# 任务 A:
将清单中从第一行开始、一直到包含"ritmojunction (373, 248)"的那一行（含该行）为止的各行整理成Markdown表格，两列分别为"行号"和"内容"，空行不列入。

# 节选:
━━━━

创建线程并使用QueueRunner对象

工作原理：

使用上面列出的许多tf.train函数添加QueueRunner到你的数据流图中。在你运行任何训练步骤之前，需要调用tf.train.start_queue_runners函数，否则数据流图将一直挂起。tf.train.start_queue_runners 这个函数将会启动输入管道的线程，填充样本到队列中，以便出队操作可以从队列中拿到样本。这种情况下最好配合使用一个tf.train.Coordinator，这样可以在发生错误的情况下正确地关闭这些线程。如果你对训练迭代数做了限制，那么需要使用一个训练迭代数计数器，并且需要被初始化。

代码示例：

# Create the graph, etc.
init_op = tf.initialize_all_variables()

# Create a session for running operations in the Graph.
sess = tf.Session()

# Initialize the variables (like the epoch counter).
sess.run(init_op)

# Start input enqueue threads.
coord = tf.train.Coordinator()
threads = tf.train.start_queue_runners(sess=sess, coord=coord)

try:
    while not coord.should_stop():
        # Run training steps or whatever
        sess.run(train_op)

except tf.errors.OutOfRangeError:
    print 'Done training -- epoch limit reached'
finally:
    # When done, ask the threads to stop.
    coord.request_stop()

# Wait for threads to finish.
coord.join(threads)
sess.close()

━━━━

# 所给数据:
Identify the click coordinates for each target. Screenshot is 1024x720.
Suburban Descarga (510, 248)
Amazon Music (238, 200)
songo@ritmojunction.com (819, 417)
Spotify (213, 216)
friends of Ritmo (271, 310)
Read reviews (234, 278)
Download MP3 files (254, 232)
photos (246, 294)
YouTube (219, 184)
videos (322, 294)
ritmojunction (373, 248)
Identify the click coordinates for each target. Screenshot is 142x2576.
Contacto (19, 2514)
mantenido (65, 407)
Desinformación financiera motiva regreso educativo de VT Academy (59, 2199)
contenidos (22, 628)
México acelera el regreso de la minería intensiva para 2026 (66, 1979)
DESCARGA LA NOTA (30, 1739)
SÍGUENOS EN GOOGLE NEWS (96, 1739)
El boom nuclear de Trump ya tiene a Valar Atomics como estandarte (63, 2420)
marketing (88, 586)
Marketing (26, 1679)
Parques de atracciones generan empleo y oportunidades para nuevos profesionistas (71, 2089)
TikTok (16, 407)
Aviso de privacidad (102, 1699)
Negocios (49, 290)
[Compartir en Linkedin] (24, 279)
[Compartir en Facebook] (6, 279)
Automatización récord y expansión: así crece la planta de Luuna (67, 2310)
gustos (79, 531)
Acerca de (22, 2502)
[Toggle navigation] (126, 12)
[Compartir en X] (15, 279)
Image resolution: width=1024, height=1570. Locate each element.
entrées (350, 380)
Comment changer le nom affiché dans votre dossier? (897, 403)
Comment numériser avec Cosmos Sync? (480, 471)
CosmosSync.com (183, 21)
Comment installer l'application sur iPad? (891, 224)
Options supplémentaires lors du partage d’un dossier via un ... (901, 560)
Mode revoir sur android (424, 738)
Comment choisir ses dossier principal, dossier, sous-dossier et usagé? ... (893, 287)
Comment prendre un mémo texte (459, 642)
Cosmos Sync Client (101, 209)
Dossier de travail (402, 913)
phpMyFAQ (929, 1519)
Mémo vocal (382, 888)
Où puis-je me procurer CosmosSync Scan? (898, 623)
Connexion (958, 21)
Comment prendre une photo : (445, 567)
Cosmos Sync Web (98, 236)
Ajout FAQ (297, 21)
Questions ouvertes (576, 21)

━━━━

# 任务 B:
从节选中原样摘录一段文字，从"# Start input"开始，一直到"threads to stop."为止。

# 正确答案 A:
| 行号 | 内容 |
|---|---|
| 1 | Identify the click coordinates for each target. Screenshot is 1024x720. |
| 2 | Suburban Descarga (510, 248) |
| 3 | Amazon Music (238, 200) |
| 4 | songo@ritmojunction.com (819, 417) |
| 5 | Spotify (213, 216) |
| 6 | friends of Ritmo (271, 310) |
| 7 | Read reviews (234, 278) |
| 8 | Download MP3 files (254, 232) |
| 9 | photos (246, 294) |
| 10 | YouTube (219, 184) |
| 11 | videos (322, 294) |
| 12 | ritmojunction (373, 248) |

# 正确答案 B:
# Start input enqueue threads.
coord = tf.train.Coordinator()
threads = tf.train.start_queue_runners(sess=sess, coord=coord)

try:
    while not coord.should_stop():
        # Run training steps or whatever
        sess.run(train_op)

except tf.errors.OutOfRangeError:
    print 'Done training -- epoch limit reached'
finally:
    # When done, ask the threads to stop.